On Tue, May 22, 2007 at 05:40:50PM +0200, Pierre Ossman wrote:
> Kay Sievers wrote:
> > We could change the driver-core to suppress the creation of an attribute
> > if the attribute's show() or store() method returns something like
> > -ENOENT at registration time?
> > The driver would pass _all_ possible attributes of the device at
> > registration time, but the core would only create the attributes which
> > are implemented for this particular device? Would that work for you?
> >
>
> Not sure. Not in an obvious way at least.
>
> It also doesn't feel like "the kernel way". Generally you can
> create/allocate an object, assign attributes to it, then activate it.
> Couldn't it be done so that I can add sysfs stuff to a device after I
> just initialized it? (but before I add it).
No, unfortunatly it doesn't work that way today, sorry.
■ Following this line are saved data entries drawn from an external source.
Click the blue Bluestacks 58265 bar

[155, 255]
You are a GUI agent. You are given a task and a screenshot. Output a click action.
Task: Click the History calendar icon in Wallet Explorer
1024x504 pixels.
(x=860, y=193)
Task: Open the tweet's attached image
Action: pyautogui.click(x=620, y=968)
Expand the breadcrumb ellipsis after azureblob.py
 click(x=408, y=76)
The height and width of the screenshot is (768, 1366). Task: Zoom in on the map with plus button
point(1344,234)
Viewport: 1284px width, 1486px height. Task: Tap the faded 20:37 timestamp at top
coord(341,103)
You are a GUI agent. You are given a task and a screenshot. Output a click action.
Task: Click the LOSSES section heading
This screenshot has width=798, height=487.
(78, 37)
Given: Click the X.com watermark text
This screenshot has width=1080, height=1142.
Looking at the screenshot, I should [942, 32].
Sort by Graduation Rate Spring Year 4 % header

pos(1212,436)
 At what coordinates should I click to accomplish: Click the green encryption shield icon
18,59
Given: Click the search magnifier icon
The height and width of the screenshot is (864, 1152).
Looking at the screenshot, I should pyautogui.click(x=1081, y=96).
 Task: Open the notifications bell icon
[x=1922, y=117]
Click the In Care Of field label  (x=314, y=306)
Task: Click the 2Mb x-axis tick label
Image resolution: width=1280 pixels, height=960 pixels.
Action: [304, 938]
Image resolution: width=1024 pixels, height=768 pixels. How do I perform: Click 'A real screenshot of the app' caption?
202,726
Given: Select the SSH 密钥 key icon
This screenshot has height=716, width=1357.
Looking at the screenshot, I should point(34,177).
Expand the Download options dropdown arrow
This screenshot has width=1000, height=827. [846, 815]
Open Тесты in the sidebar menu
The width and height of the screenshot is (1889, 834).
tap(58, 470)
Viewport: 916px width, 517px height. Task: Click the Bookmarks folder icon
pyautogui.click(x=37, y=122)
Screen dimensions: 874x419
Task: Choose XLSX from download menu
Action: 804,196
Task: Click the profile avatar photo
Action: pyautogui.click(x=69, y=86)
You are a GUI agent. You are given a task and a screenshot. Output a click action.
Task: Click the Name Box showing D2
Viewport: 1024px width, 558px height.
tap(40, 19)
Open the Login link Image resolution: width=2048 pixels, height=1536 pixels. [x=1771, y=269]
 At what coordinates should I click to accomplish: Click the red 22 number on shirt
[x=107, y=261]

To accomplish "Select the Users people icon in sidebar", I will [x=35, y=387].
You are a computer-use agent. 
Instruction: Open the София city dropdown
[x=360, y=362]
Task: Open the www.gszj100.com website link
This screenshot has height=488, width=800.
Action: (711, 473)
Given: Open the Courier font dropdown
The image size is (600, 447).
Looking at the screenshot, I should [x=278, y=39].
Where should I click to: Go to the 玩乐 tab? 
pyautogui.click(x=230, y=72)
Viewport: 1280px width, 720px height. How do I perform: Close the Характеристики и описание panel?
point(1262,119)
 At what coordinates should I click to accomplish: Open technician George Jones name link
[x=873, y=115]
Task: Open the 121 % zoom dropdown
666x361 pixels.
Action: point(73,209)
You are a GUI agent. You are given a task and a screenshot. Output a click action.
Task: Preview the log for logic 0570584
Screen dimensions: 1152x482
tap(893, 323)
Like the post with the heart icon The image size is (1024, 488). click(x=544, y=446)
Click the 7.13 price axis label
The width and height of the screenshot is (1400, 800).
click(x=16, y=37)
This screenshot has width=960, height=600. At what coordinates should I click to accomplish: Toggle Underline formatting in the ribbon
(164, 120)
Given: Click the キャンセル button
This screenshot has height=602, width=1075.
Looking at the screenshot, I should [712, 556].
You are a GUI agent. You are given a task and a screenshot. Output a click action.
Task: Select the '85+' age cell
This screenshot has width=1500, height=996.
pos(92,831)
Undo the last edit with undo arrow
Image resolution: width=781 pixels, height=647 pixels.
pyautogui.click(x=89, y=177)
> > You can assign any number of attribute groups to the device. If they
> > don't have a group name, they will all be created directly at the device
> > level. Would that work for you?
> >
> >
>
> I've had a look at sysfs groups and the biggest beef I have with those
> is that they're too low level. In order to use them I first need to
> create device attributes, then create an array of pointers to each attr
> member. It would be nice if I could just feed an array of device
> attributes (i.e. I want wrappers).
If you can come up with a wrapper that will work, please let me know and
I'll be glad to add it. Right now, it's pretty darn simple to do this
(look at the USB and PCI core code for examples if you need it.)
Anyway, groups are what you want and need, please use them and then you
don't have to worry about triggering an event later after you have
created your files on your own.
I'll try to get the time to add the "create a group and test the files
before adding them" variant soon so that firewire and others can use
them easier instead of having to roll their own code for it.